# Short problem
Reproduce every one of the items below word for word, keeping each line unchanged.

# Records for processing
————————

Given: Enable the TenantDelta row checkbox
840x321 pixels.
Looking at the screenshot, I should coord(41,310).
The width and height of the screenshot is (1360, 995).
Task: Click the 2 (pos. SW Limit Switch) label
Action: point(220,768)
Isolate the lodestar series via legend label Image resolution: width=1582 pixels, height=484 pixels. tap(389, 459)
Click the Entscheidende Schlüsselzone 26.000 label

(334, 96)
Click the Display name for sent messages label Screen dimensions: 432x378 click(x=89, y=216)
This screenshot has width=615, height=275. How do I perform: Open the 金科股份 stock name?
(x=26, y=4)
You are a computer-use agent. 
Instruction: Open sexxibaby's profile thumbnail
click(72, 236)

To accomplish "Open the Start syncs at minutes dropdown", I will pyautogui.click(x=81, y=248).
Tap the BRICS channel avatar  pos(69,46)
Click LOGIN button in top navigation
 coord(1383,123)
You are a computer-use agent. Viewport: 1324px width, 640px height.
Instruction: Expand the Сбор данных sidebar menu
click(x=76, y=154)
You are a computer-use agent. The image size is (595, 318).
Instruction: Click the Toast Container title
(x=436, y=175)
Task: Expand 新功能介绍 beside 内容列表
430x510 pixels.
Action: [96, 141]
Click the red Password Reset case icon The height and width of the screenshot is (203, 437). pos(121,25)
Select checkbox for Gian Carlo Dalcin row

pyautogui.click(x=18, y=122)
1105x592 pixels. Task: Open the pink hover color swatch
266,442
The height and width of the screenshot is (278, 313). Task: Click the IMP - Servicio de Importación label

————————

# Full solution
Given: Enable the TenantDelta row checkbox
840x321 pixels.
Looking at the screenshot, I should coord(41,310).
The width and height of the screenshot is (1360, 995).
Task: Click the 2 (pos. SW Limit Switch) label
Action: point(220,768)
Isolate the lodestar series via legend label Image resolution: width=1582 pixels, height=484 pixels. tap(389, 459)
Click the Entscheidende Schlüsselzone 26.000 label

(334, 96)
Click the Display name for sent messages label Screen dimensions: 432x378 click(x=89, y=216)
This screenshot has width=615, height=275. How do I perform: Open the 金科股份 stock name?
(x=26, y=4)
You are a computer-use agent. 
Instruction: Open sexxibaby's profile thumbnail
click(72, 236)

To accomplish "Open the Start syncs at minutes dropdown", I will pyautogui.click(x=81, y=248).
Tap the BRICS channel avatar  pos(69,46)
Click LOGIN button in top navigation
 coord(1383,123)
You are a computer-use agent. Viewport: 1324px width, 640px height.
Instruction: Expand the Сбор данных sidebar menu
click(x=76, y=154)
You are a computer-use agent. The image size is (595, 318).
Instruction: Click the Toast Container title
(x=436, y=175)
Task: Expand 新功能介绍 beside 内容列表
430x510 pixels.
Action: [96, 141]
Click the red Password Reset case icon The height and width of the screenshot is (203, 437). pos(121,25)
Select checkbox for Gian Carlo Dalcin row

pyautogui.click(x=18, y=122)
1105x592 pixels. Task: Open the pink hover color swatch
266,442
The height and width of the screenshot is (278, 313). Task: Click the IMP - Servicio de Importación label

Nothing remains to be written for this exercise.